During tornado warnings, our county dispatches tornado watchers throughout the area to monitor the skies for rotation and certain conditions. I have a police scanner and monitor the watchers as they call in their reports, along with the National Weather Service warnings.

Posted by: BobF at March 2, 2007 10:54 AM

I spent good times at Ft Rucker, with trips all over southern Alabama. Fell in love with the friendly folks of that state. They treated me with that famous "Southern Hospitality". A great time in my life and I pray for them now.

I live in Tornado Alley(Dallas) also and have seen two twisters in my life. Frightnening like BobF describes. I often think of the great Oklahoma City tornado a few years ago. Very devestating with only a few minutes warning. And, how different those Oklahomans were in their response and rebuilding compared to the silly, whining crap of the Katrina group who had days of warning.

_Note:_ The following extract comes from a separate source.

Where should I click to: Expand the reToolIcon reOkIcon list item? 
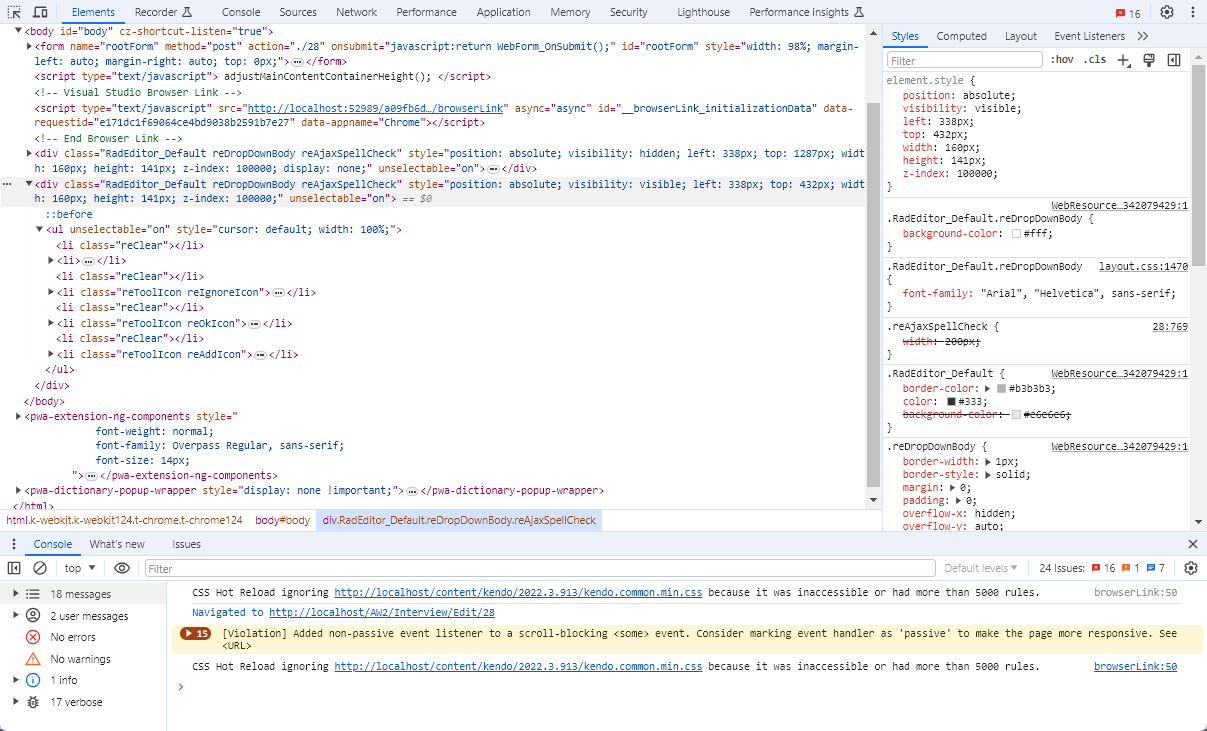pos(53,323)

Posted by: TomR at March 2, 2007 11:39 AM

OK - I see this time and time again in the USA! Why does your government keep allowing people to build in these areas? Why can't you build underground? At Cober Pedy in Australia everyone lives underground because of the horrendous heat conditions there. It's happens to be the world biggest opal mining area. Why can't the US have a similar concept for tornado prone areas? Trailer parks should be banned in those areas completely. Are any of your buildings built to a rigid code to withstand such a force? Trying to help out here guys....

Posted by: Lyn in Australia at March 3, 2007 06:37 AM

Jack, your right it sure has been a bloody week.

Posted by: Wild Thing at March 3, 2007 06:41 AM

Bob,I am so glad you and your family are ok.

Posted by: Wild Thing at March 3, 2007 06:43 AM

Tom,once as a kid I remember we had to go to the basement and wait out a tornado that the news had said was coming our way. I remember how terrified I was as a little kid.

Posted by: Wild Thing at March 3, 2007 06:45 AM

Lyn in Australia, that would help in some areas, yes, not to allow trailer parks. But the weird thing about tornadoes is that they can occur in places that had not had them befofe too.

I grew up in Illinois and let's see I think it was only twice that we had tornado warnings in the city I grew up in.

Mother nature can be cruel that's for sure.